THE TASK:
In the news item about the Robert Middleton case, how old was Don Willburn Collins at the time of the 1998 attack?

DOCUMENT EXTRACT:
Montgomery County Attorney J D Lambright filed the State’s Petition for Discretionary Transfer against Don Willburn Collins, the 28-year-old individual accused of murdering Robert Middleton by setting him on fire in 1998. On Robert’s 8th birthday, he was doused with gasoline and burned over 99% of his body. At that time, Collins was 13 years old. Lambright stated that "under Texas law, adults cannot be prosecuted in the juvenile justice system, so we are seeking to have the Montgomery County Juvenile Court transfer jurisdiction over the case to District Court."
Despite his horrific burns, Robert survived until he died at Shriners Hospital shortly before his 21st birthday in 2011 from a cancer that medical experts attribute to the attack. In the years leading up to his death, Robert Middleton endured over 100 painful surgeries. Days before his passing, Robert disclosed new evidence concerning the crime.
Lambright said that "although I didn’t take office until January 1st of this year, my predecessor invited me to attend a meeting last fall to discuss this case. I concurred with the decision to re-open the case so that a full and complete investigation could be conducted in light of this new evidence. At the very minimum, I hoped to at least assure Robert’s parents that we had thoroughly reviewed the case."
Detectives with the Cold Case Division of the Montgomery County Sheriff’s Office re-opened their investigation in late 2012. Over the next 7 months or so, they located previously unknown witnesses and developed a considerable amount of new information regarding the heinous attack against Robert Middleton. A few months ago, the Sherriff’s Office turned over more than 50,000 pages of documents to the County Attorney’s Office. Lambright stated that "our Sheriff’s detectives have done an amazing job in investigating this 15 year old case and in organizing their findings". Prosecutors in the County Attorney’s Office have been reviewing these documents, while the Montgomery County Fire Marshal’s Office continued a separate line of investigation into the case. Prosecutors are ready to move forward against Don Collins based on the evidence now in their possession.

SUPPLIED DATA:
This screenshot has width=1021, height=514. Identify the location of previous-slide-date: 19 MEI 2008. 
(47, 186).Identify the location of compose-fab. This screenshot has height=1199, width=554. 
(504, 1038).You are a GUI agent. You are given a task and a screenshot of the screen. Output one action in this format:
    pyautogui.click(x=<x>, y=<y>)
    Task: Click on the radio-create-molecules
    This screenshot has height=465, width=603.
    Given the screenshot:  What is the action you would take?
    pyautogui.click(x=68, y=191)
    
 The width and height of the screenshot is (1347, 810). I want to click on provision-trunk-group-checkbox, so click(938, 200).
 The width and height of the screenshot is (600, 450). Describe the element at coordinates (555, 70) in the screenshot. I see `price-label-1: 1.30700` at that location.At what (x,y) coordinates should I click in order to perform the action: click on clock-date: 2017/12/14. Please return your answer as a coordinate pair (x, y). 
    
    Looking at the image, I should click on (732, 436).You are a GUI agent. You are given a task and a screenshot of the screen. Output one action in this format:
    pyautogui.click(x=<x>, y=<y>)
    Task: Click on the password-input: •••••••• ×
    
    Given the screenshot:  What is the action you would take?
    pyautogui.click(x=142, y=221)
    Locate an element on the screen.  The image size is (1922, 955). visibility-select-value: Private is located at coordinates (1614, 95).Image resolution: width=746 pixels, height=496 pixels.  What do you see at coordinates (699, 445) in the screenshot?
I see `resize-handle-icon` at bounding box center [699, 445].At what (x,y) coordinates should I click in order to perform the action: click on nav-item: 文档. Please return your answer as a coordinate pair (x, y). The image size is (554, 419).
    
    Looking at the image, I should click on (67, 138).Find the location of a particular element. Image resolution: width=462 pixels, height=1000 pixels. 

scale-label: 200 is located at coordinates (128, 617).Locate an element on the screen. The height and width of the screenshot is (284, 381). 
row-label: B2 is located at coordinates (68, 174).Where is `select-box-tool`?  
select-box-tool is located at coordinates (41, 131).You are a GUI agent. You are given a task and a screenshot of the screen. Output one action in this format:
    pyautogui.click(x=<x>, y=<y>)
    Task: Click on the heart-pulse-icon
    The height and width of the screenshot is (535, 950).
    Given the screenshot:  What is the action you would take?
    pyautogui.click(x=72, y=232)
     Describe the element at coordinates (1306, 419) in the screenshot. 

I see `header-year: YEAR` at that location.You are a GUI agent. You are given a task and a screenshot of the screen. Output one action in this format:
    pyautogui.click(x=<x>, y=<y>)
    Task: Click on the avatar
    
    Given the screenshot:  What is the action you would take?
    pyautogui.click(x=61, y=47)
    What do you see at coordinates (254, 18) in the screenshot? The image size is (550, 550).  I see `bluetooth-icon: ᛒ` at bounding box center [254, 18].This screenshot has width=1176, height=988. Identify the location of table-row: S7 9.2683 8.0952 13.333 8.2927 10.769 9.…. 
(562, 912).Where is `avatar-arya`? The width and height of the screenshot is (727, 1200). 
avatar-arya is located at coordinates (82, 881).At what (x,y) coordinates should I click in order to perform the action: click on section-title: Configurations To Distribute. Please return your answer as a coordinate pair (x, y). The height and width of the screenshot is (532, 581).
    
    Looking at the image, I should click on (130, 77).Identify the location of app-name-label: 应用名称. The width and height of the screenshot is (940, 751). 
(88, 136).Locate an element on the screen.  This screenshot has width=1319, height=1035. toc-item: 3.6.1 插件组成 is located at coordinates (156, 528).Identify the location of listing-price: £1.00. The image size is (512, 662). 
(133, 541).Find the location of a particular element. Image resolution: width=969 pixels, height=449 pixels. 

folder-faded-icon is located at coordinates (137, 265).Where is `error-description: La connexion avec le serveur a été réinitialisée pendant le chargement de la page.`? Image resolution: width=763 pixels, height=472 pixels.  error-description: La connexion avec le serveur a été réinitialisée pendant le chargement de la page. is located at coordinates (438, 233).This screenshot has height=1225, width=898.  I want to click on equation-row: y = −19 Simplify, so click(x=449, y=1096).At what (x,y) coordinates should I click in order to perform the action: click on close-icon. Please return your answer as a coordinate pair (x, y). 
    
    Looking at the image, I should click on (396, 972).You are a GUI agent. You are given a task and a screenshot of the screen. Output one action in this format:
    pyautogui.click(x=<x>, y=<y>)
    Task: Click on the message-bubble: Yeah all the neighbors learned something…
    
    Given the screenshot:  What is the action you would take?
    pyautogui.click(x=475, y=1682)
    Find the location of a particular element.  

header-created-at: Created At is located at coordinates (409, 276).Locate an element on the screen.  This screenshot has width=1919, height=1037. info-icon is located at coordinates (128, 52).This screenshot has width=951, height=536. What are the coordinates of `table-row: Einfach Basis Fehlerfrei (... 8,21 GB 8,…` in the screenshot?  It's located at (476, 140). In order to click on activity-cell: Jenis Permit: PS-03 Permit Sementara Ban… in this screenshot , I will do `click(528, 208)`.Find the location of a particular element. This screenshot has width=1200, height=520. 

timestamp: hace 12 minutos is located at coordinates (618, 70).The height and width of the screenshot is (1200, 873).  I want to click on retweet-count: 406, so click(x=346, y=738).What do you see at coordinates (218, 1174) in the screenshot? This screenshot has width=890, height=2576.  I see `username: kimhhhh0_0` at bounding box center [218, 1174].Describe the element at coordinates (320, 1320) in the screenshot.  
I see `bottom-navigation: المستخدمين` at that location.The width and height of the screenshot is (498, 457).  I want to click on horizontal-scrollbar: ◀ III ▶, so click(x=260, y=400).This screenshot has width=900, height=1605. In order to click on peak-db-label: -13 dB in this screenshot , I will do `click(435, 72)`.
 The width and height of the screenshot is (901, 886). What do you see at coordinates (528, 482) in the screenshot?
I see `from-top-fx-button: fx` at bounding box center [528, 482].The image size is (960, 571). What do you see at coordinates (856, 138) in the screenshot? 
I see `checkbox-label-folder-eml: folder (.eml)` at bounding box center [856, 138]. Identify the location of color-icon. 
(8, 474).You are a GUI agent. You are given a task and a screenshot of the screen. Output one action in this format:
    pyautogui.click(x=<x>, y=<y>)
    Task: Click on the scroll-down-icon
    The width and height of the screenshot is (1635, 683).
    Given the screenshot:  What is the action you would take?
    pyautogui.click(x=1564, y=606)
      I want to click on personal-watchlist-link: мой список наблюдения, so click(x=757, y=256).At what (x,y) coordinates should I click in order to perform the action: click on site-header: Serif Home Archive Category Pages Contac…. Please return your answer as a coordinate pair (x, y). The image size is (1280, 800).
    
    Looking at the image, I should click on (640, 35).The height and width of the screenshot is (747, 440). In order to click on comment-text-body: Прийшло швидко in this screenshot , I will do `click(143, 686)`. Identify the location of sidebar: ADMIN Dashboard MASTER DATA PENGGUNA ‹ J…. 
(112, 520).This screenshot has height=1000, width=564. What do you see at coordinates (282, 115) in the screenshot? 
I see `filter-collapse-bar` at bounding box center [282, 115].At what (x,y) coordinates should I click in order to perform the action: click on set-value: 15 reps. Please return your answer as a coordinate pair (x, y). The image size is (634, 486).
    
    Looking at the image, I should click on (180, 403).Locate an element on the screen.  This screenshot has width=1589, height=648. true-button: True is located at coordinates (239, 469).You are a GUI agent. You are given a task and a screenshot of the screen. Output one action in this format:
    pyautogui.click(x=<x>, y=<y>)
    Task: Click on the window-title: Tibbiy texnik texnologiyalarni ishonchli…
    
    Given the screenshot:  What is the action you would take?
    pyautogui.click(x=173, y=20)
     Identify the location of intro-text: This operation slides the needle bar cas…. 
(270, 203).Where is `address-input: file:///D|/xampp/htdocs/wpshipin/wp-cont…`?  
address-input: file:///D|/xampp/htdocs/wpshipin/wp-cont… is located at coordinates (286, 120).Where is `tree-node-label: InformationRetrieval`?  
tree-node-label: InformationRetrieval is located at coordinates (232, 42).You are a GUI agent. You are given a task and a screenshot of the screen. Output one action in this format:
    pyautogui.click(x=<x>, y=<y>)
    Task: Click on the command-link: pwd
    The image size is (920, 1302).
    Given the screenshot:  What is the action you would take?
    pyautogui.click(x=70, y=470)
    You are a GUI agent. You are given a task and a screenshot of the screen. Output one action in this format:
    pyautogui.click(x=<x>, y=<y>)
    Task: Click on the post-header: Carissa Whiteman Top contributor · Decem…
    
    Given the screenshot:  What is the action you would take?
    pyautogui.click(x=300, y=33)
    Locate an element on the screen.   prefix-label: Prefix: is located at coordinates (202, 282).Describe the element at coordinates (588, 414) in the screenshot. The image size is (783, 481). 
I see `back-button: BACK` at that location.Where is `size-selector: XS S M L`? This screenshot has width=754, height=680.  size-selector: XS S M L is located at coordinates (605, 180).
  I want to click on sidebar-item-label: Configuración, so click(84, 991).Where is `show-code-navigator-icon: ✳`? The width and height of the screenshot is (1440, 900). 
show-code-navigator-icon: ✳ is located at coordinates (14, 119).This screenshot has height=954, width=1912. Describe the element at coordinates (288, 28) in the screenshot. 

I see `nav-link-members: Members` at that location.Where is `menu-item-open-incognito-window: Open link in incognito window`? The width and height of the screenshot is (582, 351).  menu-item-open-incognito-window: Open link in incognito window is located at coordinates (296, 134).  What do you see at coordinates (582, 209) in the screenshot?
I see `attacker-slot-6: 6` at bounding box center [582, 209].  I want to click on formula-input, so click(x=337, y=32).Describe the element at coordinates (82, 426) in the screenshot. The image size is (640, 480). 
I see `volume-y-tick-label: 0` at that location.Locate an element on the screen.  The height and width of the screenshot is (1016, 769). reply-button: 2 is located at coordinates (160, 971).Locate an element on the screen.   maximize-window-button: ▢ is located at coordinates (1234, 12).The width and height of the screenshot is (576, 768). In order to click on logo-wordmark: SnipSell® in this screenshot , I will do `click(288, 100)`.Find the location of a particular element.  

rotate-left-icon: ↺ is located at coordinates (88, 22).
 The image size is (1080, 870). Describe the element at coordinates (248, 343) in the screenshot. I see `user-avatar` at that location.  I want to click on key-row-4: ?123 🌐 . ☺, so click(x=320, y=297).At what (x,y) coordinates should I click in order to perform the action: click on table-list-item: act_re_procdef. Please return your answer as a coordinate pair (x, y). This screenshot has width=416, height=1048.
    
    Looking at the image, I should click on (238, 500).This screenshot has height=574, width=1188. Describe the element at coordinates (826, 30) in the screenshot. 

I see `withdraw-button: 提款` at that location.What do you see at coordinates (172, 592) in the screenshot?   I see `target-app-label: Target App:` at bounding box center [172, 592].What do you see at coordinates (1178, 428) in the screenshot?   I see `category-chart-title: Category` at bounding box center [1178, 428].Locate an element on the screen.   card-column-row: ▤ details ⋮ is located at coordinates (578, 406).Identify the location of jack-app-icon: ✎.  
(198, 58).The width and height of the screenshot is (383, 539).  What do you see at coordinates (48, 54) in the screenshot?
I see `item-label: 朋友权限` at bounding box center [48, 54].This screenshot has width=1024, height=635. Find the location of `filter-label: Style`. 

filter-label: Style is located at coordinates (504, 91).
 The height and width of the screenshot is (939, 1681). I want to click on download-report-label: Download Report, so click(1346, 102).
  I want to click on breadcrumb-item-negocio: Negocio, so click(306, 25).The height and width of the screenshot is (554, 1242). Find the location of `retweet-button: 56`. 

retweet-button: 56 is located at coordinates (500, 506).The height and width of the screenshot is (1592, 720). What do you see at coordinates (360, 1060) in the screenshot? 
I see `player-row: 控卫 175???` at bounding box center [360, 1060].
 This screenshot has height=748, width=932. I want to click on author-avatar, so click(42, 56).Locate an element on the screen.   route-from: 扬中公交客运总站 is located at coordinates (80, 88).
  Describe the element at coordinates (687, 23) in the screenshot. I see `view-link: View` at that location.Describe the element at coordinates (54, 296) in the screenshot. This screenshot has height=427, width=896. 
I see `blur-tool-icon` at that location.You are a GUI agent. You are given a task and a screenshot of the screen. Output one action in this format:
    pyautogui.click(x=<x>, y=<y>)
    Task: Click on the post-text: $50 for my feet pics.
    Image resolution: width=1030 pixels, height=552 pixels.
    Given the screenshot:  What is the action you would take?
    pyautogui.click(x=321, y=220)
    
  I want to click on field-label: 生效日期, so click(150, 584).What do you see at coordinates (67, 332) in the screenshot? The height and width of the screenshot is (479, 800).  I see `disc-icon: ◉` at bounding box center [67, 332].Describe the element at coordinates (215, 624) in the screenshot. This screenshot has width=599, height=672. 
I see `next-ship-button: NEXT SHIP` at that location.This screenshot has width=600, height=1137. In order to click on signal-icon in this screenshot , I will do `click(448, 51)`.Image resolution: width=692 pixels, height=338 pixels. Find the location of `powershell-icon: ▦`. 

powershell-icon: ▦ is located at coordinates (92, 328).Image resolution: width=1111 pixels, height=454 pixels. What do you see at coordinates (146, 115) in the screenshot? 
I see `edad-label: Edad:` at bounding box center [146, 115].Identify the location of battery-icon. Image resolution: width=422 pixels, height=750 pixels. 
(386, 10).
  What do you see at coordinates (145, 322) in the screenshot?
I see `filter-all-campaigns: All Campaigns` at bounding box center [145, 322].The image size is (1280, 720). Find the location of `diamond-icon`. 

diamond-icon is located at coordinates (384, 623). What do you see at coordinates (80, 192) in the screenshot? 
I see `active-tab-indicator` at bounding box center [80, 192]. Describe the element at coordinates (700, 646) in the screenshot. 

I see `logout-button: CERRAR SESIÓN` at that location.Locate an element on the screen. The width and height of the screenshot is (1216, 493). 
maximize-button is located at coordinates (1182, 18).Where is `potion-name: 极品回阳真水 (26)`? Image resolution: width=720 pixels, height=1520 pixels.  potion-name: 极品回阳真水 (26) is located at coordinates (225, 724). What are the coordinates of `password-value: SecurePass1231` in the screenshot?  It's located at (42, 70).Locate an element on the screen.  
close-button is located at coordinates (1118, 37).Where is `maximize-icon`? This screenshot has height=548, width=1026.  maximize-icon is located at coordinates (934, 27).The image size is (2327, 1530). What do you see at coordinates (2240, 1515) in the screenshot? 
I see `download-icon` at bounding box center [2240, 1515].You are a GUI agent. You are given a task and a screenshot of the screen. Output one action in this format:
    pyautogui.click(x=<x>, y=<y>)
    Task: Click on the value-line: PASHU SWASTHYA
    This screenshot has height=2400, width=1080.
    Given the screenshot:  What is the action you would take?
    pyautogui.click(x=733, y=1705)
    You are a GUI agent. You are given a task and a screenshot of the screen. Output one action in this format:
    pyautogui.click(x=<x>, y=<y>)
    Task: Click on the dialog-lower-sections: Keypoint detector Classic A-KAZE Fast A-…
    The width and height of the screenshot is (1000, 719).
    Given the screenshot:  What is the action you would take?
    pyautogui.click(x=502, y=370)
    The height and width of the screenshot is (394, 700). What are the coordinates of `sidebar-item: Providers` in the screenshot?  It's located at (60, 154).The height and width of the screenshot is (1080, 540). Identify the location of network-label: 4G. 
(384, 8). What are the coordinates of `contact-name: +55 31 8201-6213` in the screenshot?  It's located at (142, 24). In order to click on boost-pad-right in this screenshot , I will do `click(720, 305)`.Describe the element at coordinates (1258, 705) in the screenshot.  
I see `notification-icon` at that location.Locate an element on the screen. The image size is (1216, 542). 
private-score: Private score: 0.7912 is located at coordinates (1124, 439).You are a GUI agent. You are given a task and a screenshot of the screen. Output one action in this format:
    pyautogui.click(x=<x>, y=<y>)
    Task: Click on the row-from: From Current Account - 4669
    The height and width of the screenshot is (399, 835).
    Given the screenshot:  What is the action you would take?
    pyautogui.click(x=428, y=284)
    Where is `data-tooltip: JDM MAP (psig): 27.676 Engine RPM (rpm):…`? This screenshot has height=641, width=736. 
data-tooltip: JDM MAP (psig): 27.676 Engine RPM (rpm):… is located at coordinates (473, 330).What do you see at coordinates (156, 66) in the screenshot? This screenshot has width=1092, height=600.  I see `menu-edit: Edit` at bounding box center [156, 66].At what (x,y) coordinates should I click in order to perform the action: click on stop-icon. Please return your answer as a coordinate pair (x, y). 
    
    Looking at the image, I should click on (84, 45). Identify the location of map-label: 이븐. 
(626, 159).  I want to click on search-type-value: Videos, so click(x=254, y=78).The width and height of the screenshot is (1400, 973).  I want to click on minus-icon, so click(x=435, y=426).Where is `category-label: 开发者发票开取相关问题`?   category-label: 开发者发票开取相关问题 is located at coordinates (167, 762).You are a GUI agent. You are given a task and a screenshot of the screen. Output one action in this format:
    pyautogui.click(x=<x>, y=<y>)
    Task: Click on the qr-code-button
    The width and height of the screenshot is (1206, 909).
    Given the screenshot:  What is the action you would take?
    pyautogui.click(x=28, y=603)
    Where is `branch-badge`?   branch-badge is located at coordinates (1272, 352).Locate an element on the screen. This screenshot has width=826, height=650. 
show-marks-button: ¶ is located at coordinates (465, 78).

RESULT OF THE EXERCISE:
He was 13 years old.